▶ **PROMPT**
Copy out exactly, from the entries that follow, the line holding "Given: Select the Bounding Box selection tool", the line holding "Given: Click the", and all lines between them, but no pictures.

Recorded data

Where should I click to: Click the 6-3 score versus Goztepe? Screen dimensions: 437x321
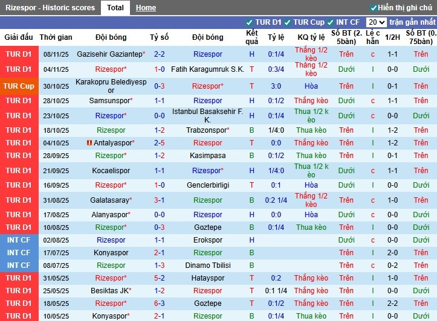[160, 304]
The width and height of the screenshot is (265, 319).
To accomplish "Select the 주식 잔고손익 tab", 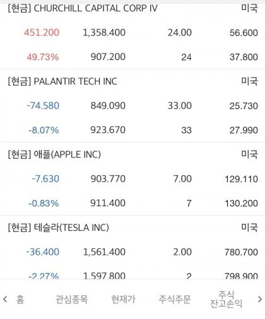I will pos(226,299).
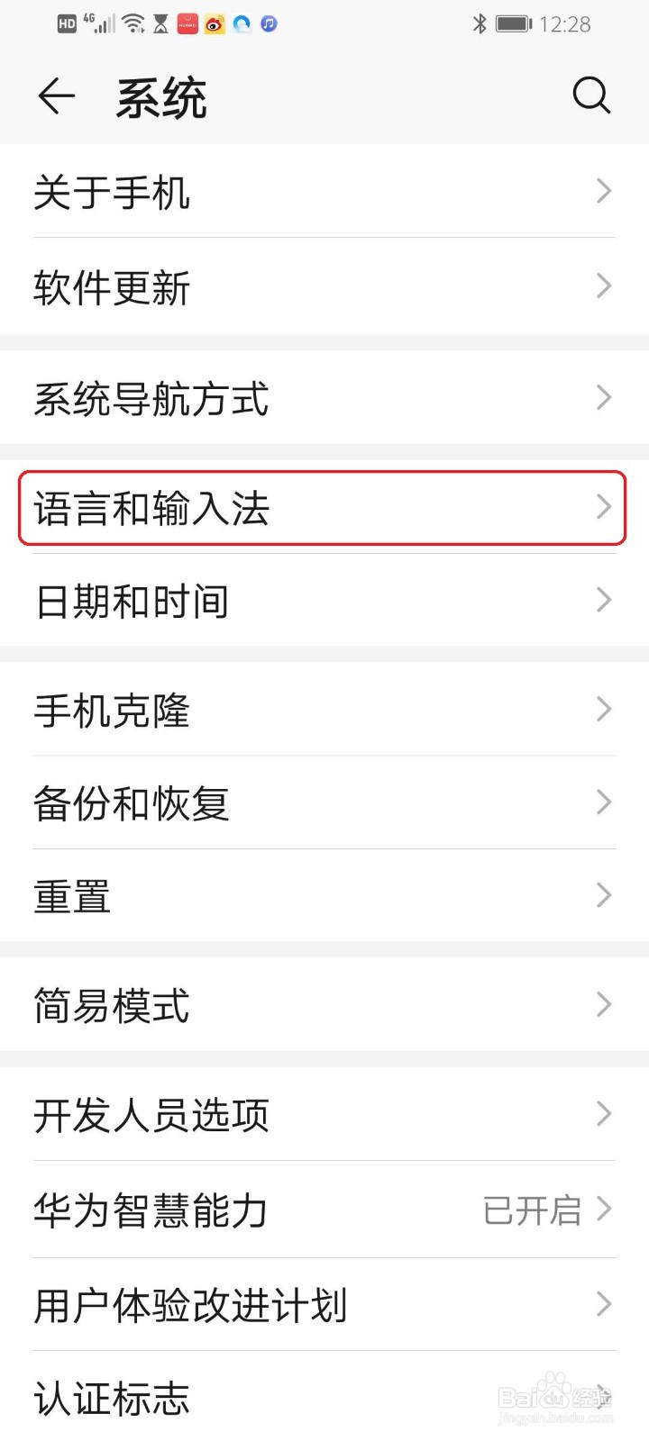Open 语言和输入法 settings

pos(322,508)
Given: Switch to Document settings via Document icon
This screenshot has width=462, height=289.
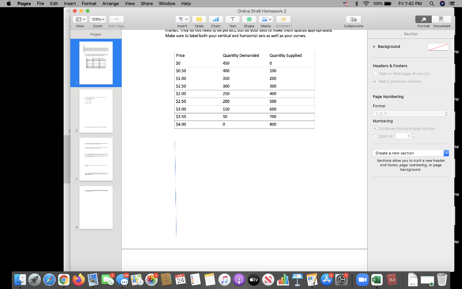Looking at the screenshot, I should pyautogui.click(x=441, y=19).
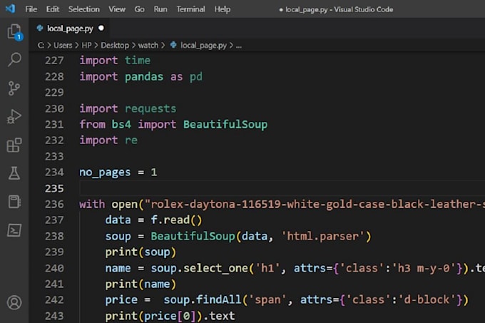Open the Extensions view
This screenshot has width=485, height=323.
coord(14,145)
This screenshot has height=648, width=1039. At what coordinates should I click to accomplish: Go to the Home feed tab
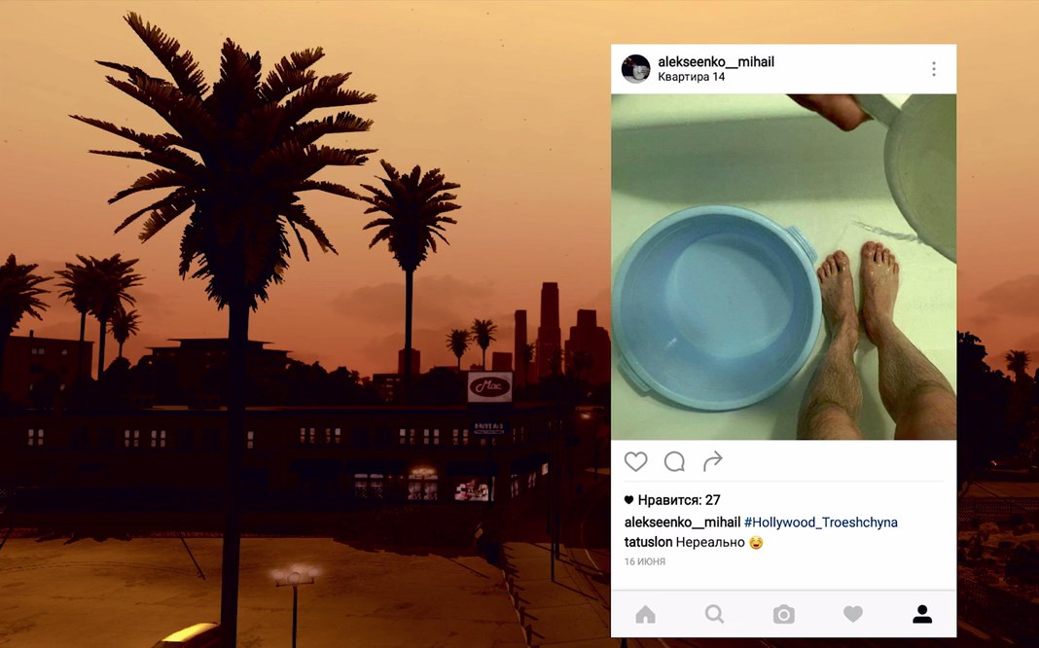645,614
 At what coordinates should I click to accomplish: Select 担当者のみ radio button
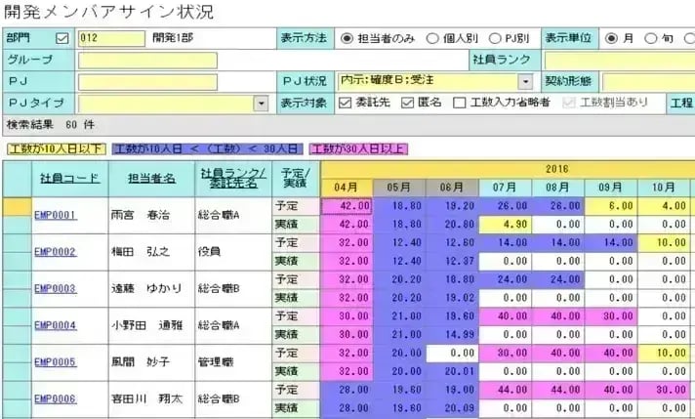click(x=348, y=39)
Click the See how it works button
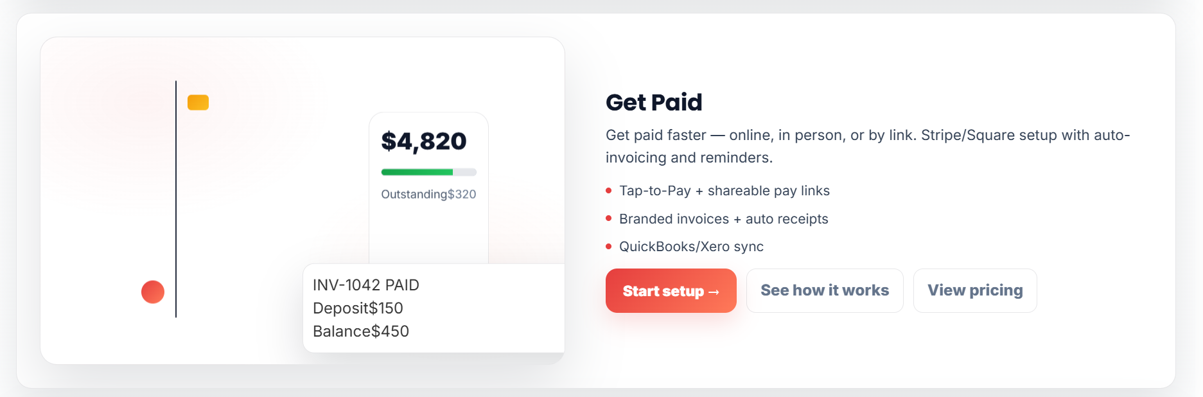Screen dimensions: 1203x397 point(825,290)
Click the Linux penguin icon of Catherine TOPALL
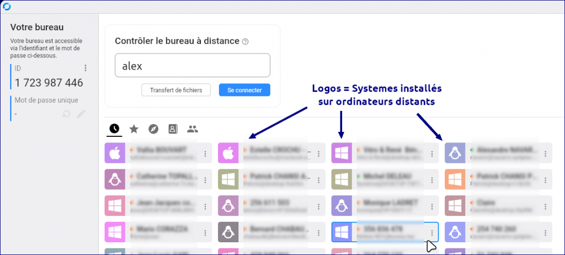This screenshot has width=565, height=255. 114,179
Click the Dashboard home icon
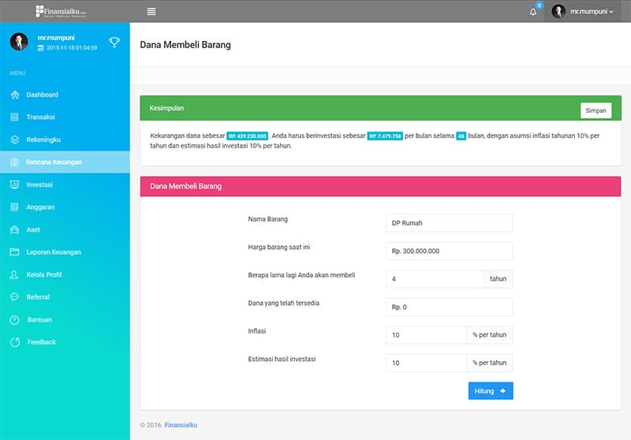This screenshot has height=440, width=631. point(14,95)
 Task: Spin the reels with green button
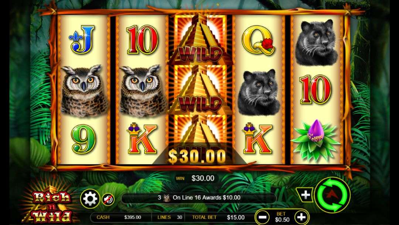click(333, 195)
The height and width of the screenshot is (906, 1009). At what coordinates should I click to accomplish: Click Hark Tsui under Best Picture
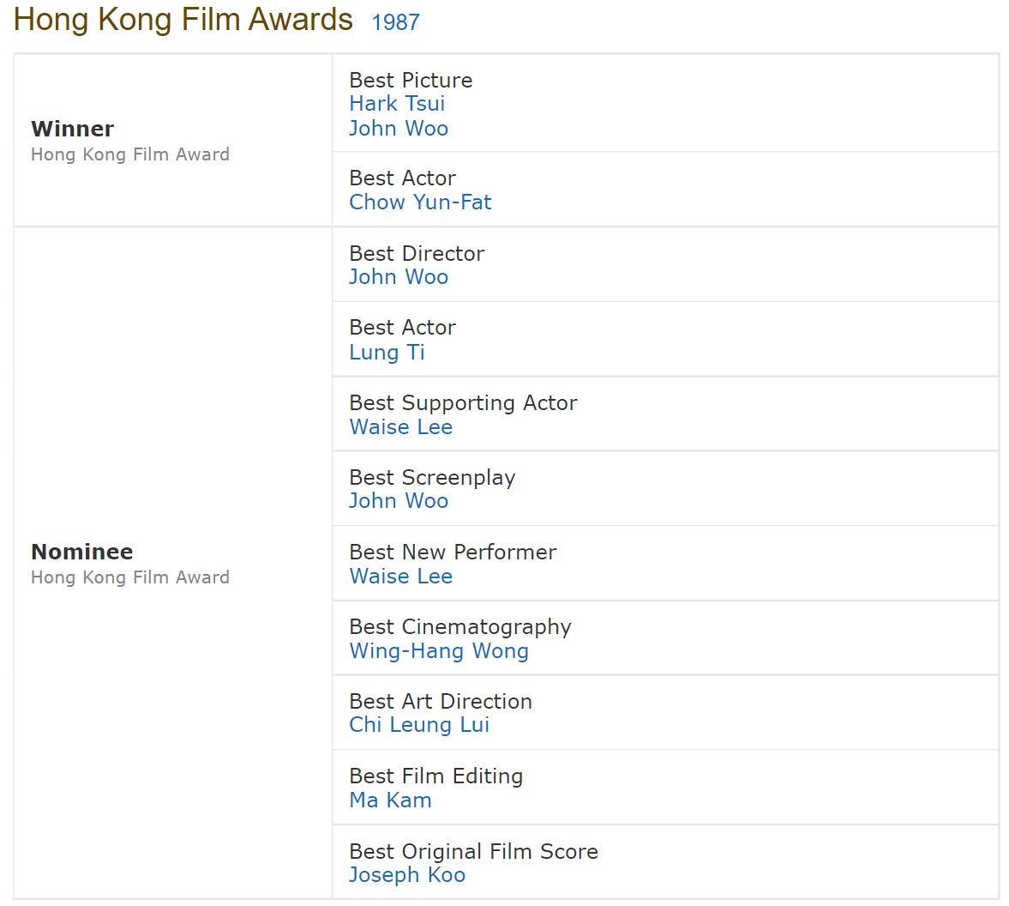[397, 104]
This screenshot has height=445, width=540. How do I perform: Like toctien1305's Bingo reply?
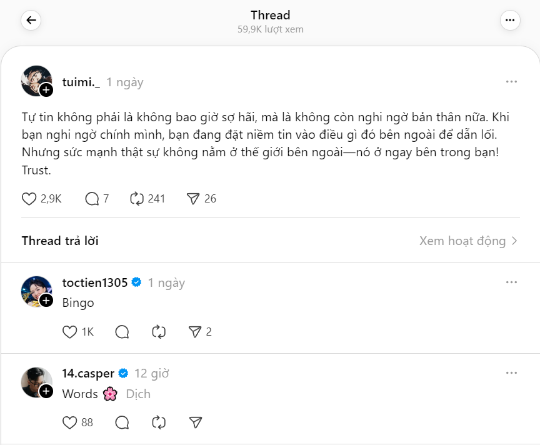click(70, 332)
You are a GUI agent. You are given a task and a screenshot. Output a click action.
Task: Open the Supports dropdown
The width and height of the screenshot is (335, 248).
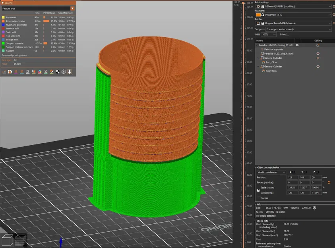click(x=298, y=29)
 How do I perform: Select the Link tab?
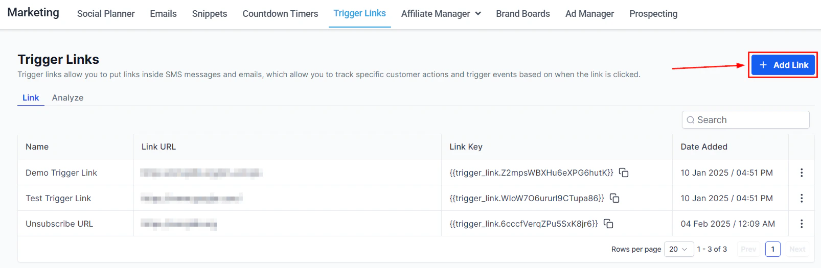click(31, 98)
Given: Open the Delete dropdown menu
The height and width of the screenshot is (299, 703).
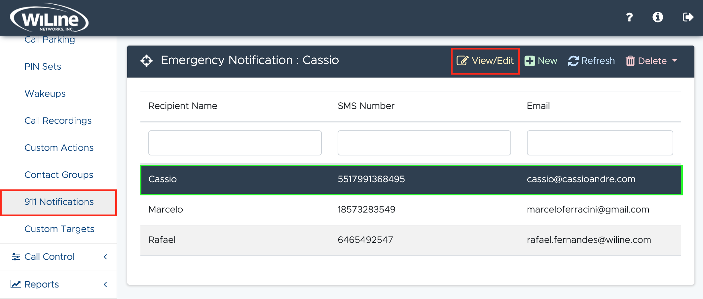Looking at the screenshot, I should 651,61.
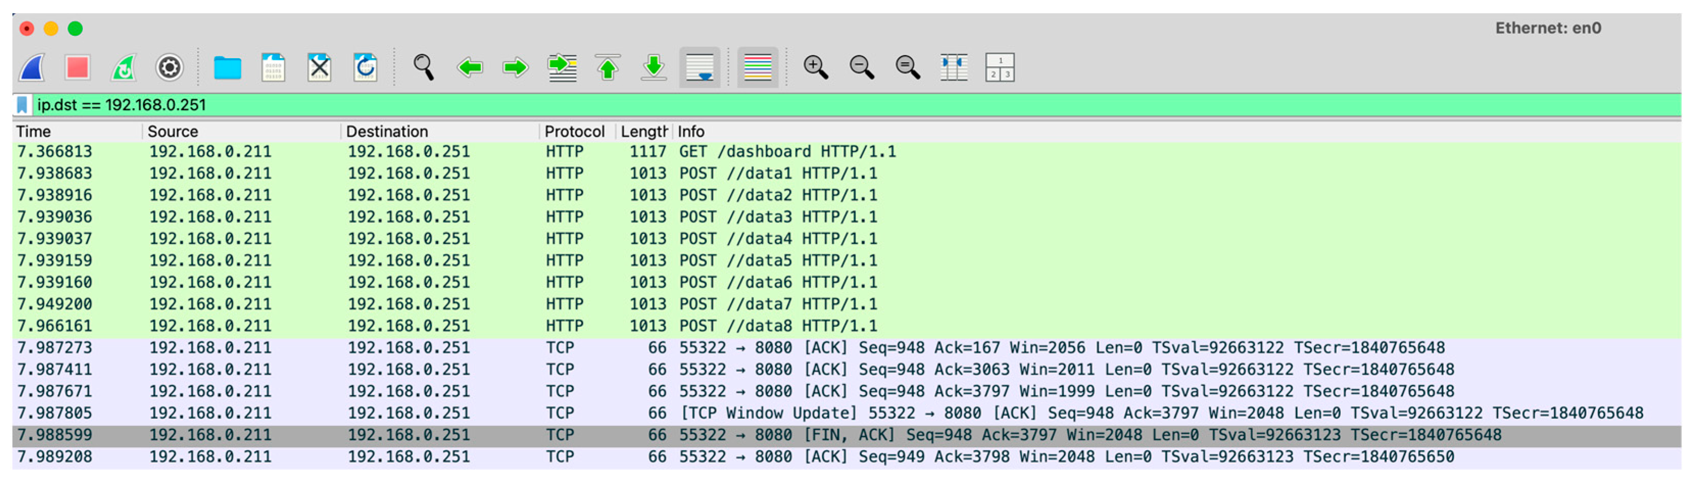The width and height of the screenshot is (1694, 485).
Task: Open a capture file with folder icon
Action: [x=227, y=68]
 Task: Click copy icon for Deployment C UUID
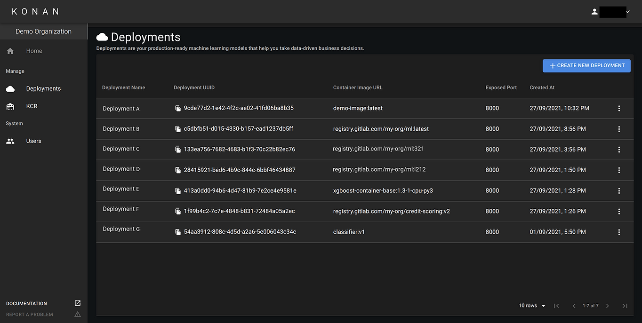pos(178,150)
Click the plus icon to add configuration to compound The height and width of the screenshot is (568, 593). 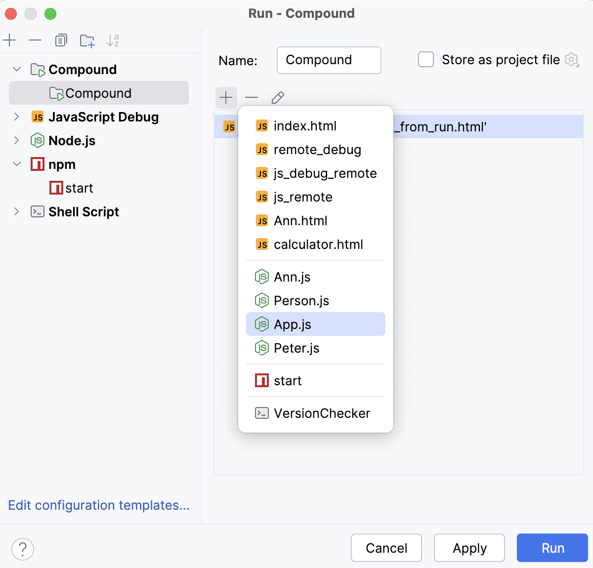click(x=226, y=97)
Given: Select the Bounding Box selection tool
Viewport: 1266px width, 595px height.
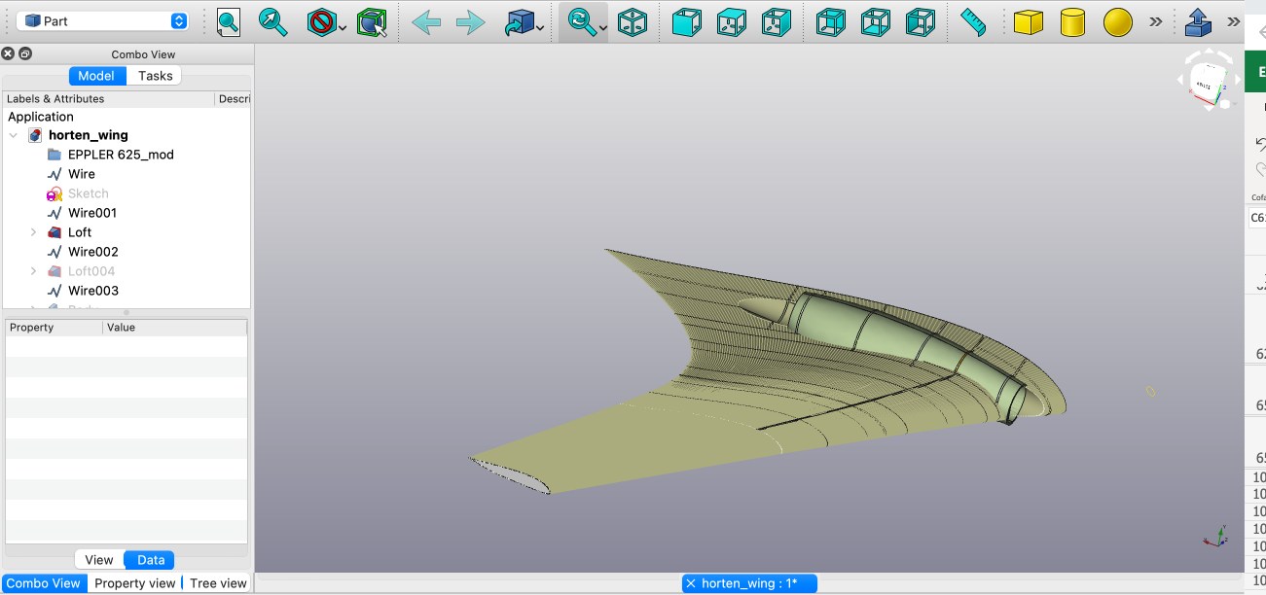Looking at the screenshot, I should click(x=371, y=21).
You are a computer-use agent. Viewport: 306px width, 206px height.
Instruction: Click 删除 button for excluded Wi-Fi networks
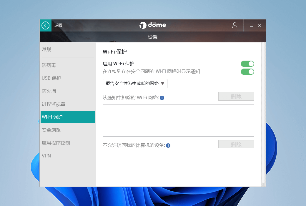(236, 97)
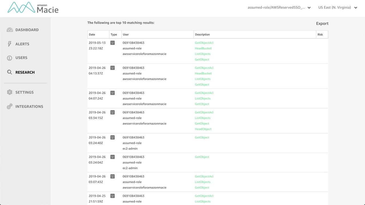Click GetObject link in 03:24:04Z row
The height and width of the screenshot is (205, 365).
tap(202, 157)
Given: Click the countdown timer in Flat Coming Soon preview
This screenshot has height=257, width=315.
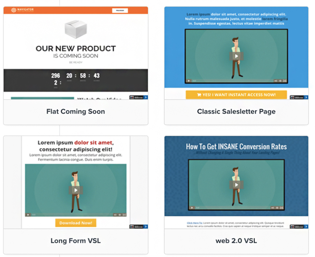Looking at the screenshot, I should click(76, 78).
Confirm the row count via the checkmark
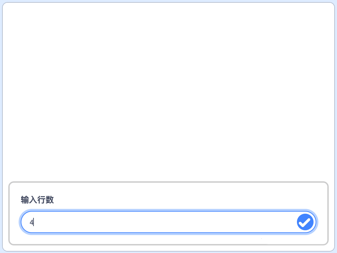Image resolution: width=337 pixels, height=253 pixels. (305, 222)
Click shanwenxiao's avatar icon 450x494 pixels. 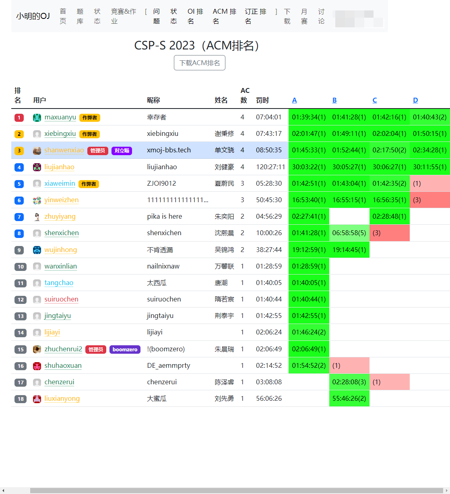[x=37, y=151]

▶ **RESPONSE**
Given: Select the Bounding Box selection tool
Viewport: 1266px width, 595px height.
Looking at the screenshot, I should click(x=371, y=21).
You are a computer-use agent. Viewport: 306px width, 206px height.
Instruction: Click 删除 button for excluded Wi-Fi networks
(236, 97)
Click GetObject link in 03:24:04Z row
The height and width of the screenshot is (205, 365).
tap(202, 157)
Given: Click the countdown timer in Flat Coming Soon preview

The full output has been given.